━━ Records for the exercise ━━

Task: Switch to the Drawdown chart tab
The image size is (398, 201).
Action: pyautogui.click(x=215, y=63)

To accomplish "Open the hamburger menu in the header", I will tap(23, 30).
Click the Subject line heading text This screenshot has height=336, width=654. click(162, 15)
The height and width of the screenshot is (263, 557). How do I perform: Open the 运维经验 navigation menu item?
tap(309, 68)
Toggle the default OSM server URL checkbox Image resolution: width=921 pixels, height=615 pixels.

━━━
━━ Records for the exercise ━━

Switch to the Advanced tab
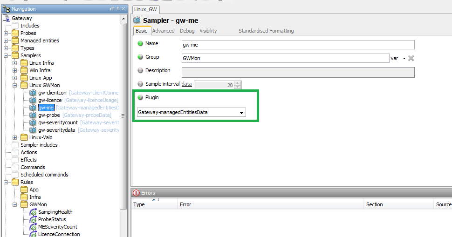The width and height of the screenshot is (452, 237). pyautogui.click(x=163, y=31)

━━━

● Exercise instructions:
Retype the part of the items that opens with the line containing "Task: Switch to the Drawdown chart tab" and closes with the line containing "Toggle the default", keeping every character as it appears.

● Worked answer:
Task: Switch to the Drawdown chart tab
The image size is (398, 201).
Action: pyautogui.click(x=215, y=63)

To accomplish "Open the hamburger menu in the header", I will tap(23, 30).
Click the Subject line heading text This screenshot has height=336, width=654. click(162, 15)
The height and width of the screenshot is (263, 557). How do I perform: Open the 运维经验 navigation menu item?
tap(309, 68)
Toggle the default OSM server URL checkbox Image resolution: width=921 pixels, height=615 pixels.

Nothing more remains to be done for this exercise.